Yes, that's my two cents.  Most of the time I follow my own advice.  :-)  When all else fails, massive amounts of chocolate always dulls the pain.

How do you survive The Murky Middle?

12 comments:

Donna Cummings said...

These are all really great suggestions. I have a harder time taking a break from the writing, though, because I feel guilty. LOL I also love to write something else as a break. I had a completely random scene come to the mind the other day and just jotted it down. Who knows what I'll use it for? :)

Lydia K said...

That's worth more than two cents.
;)

I have serious middle problems in my WIP, so this is timely.

Madeleine said...

I start reading How to Books and realise I need to competely rethink the whole plot LOL! :O)

Shallee said...

I hold my breath and plow through, then rip it to shreds in rewrites. :)

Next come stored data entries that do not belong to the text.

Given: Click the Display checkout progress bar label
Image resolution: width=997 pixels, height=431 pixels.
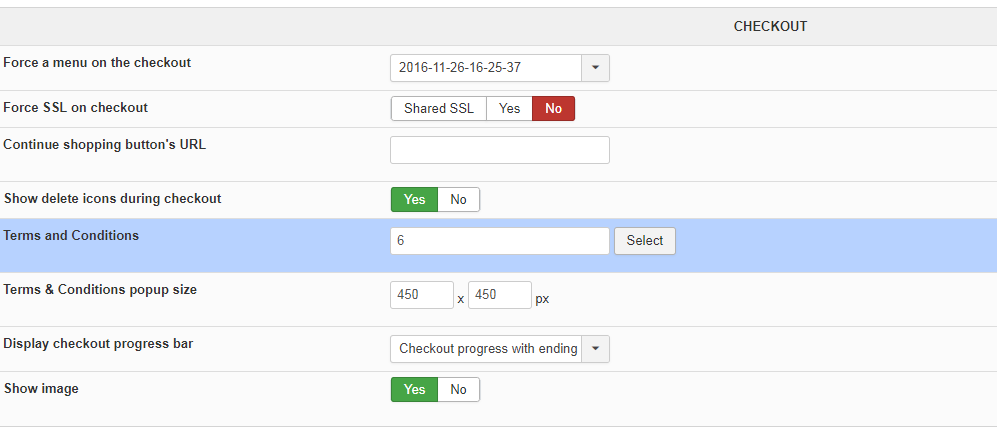Looking at the screenshot, I should coord(98,344).
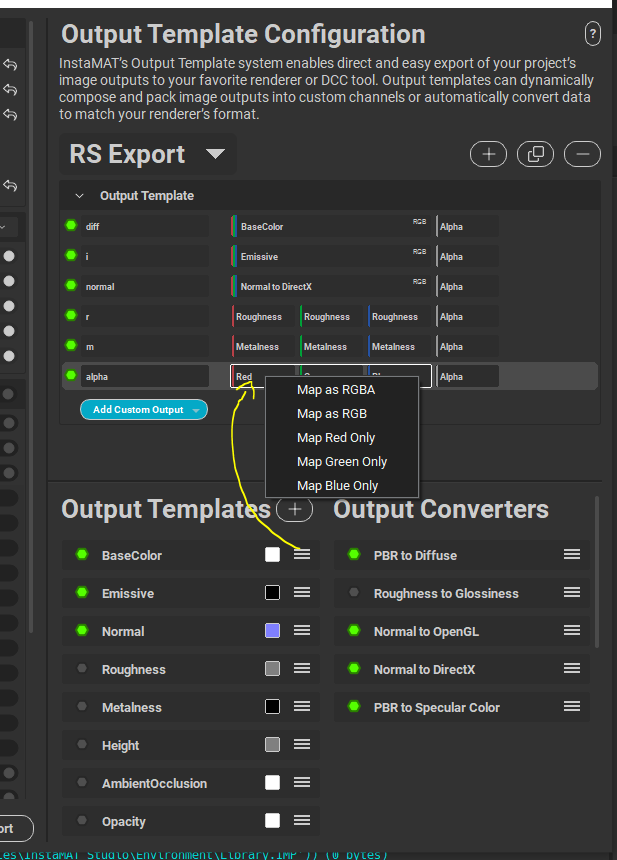Open the PBR to Diffuse hamburger menu
This screenshot has height=860, width=617.
click(572, 555)

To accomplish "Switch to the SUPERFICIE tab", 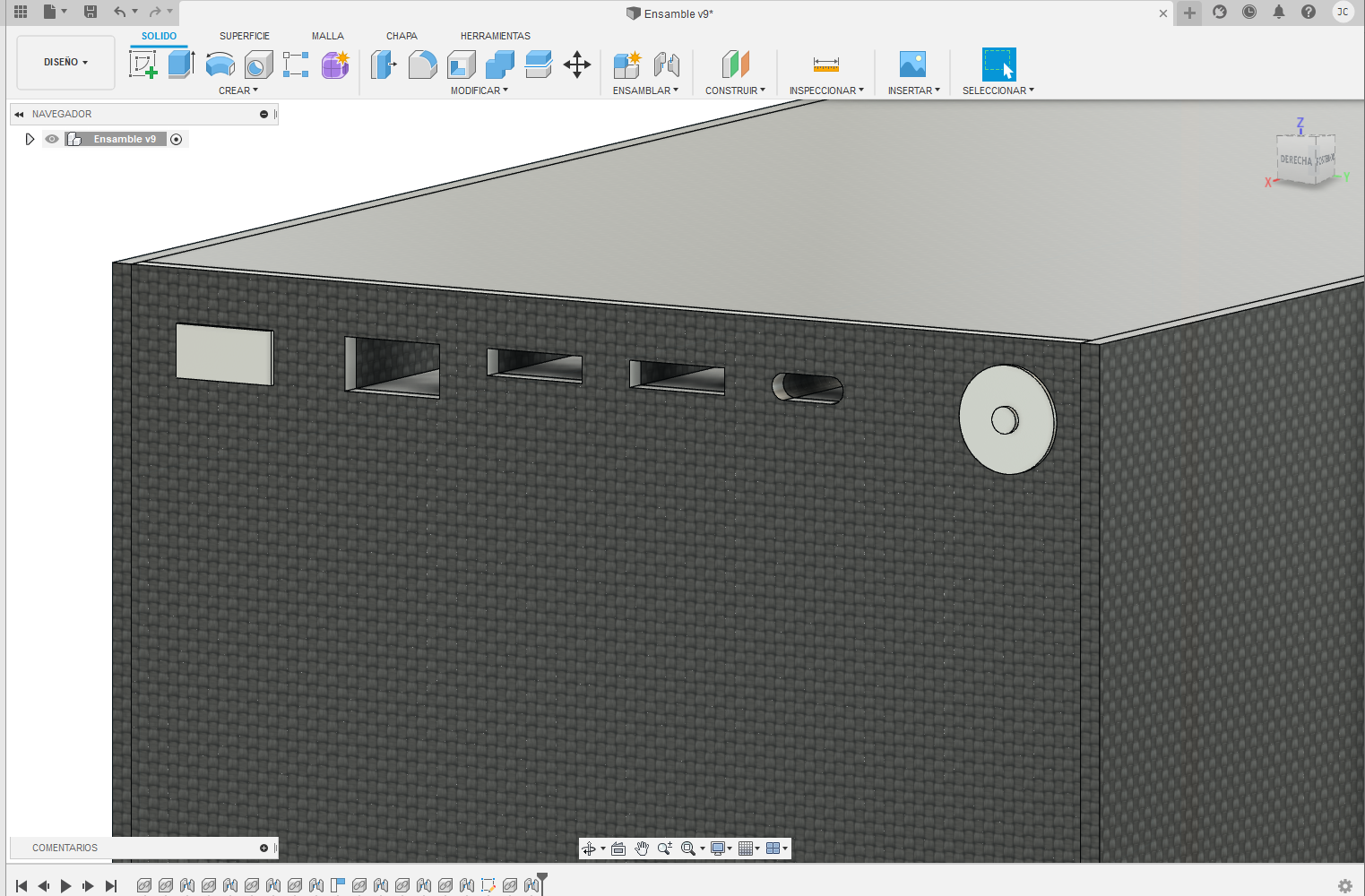I will [244, 36].
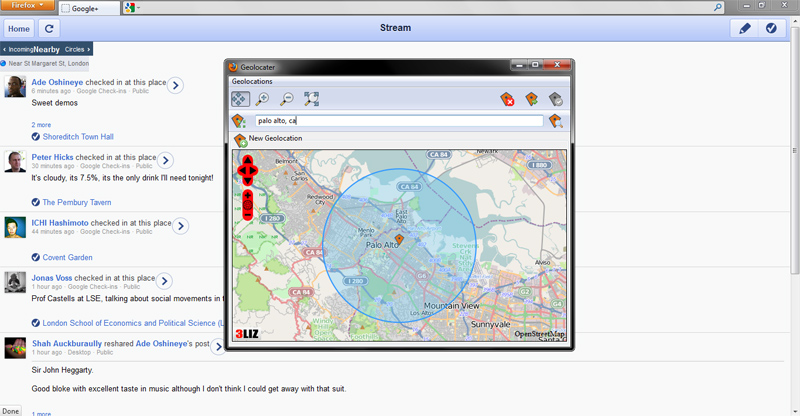Screen dimensions: 800x416
Task: Open the Firefox menu dropdown
Action: 27,6
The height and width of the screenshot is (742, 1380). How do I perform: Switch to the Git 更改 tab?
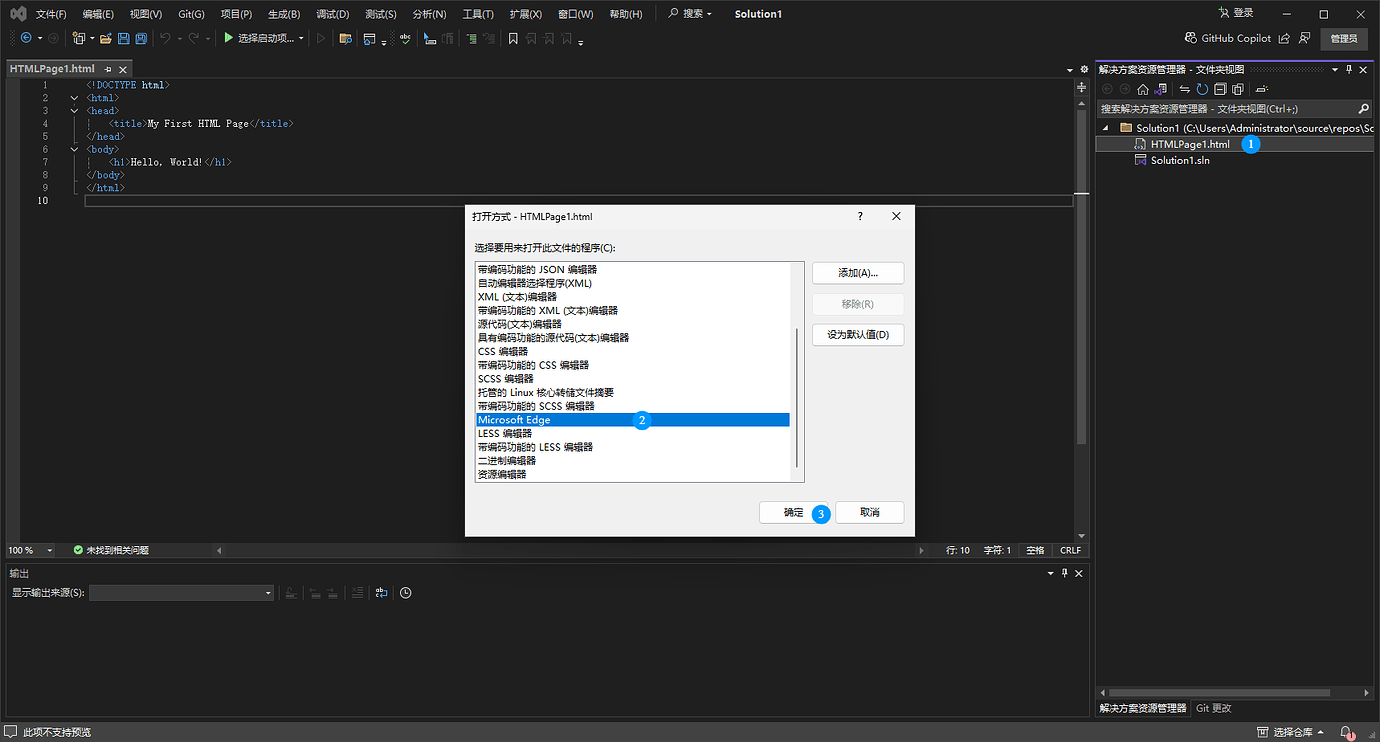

These are great suggestions! Thanks for sharing.

Beth Elisa Harris said...

My blog this week is about final edits http://bethelisaharris.blogspot.com/2011/03/final-edits-no-really.html
so you are speaking my lingo, sister! It is there, within the murky middle, that the tweaks continue. Love my beginning, love my ending. I will continue tweaking (not to be confused with tweeting) until the voices silence themselves, although I am hopeful this is the last one...but I said that two weeks ago.

Christine Tyler said...

My favorite tip here is the white-board. Not only is any excuse to buy a new white-board AWESOME, but I think a lot of writers think they're pantsers, when they really could benefit from plotting things out.

I am a list person. When I'm stuck, I write lists.

Laura Howard said...

I'm trudging through the middle myself! :) I find that going for a drive really helps clear my mind. All of your advice is great, I completely agree with the whiteboard idea. I never was a plotter but being prepared saves time and alot of frustration!!!

Kari Marie said...

Muddles are tough (sez the girl who's only written one book). I stalled out, took a break, and killed a character to get moving again.

Nas Dean said...

This post is seriously worth more than two cents! It's invaluable!

Deniz Bevan said...

These are great suggestions - I haven't tried the white board one yet! Though I did finally make a calendar of events in the wip the other day... And I'm plannig a reading weekend this weekend - no computer, no phone, no distractions...

Liz Fichera said...

I've been visiting a lot of blogs this week and, boy howdy, it seems I'm not the only one who struggles with The Murkey Middle. One other writer put it like this: It's the muddle in the middle. "Muddle" is my new favorite word this week!

J.L. Campbell said...

Good points. Stepping away does wonders and gives me a fresh perspective. Reading a good book helps pass the time when I'm not writing and keeps me sane.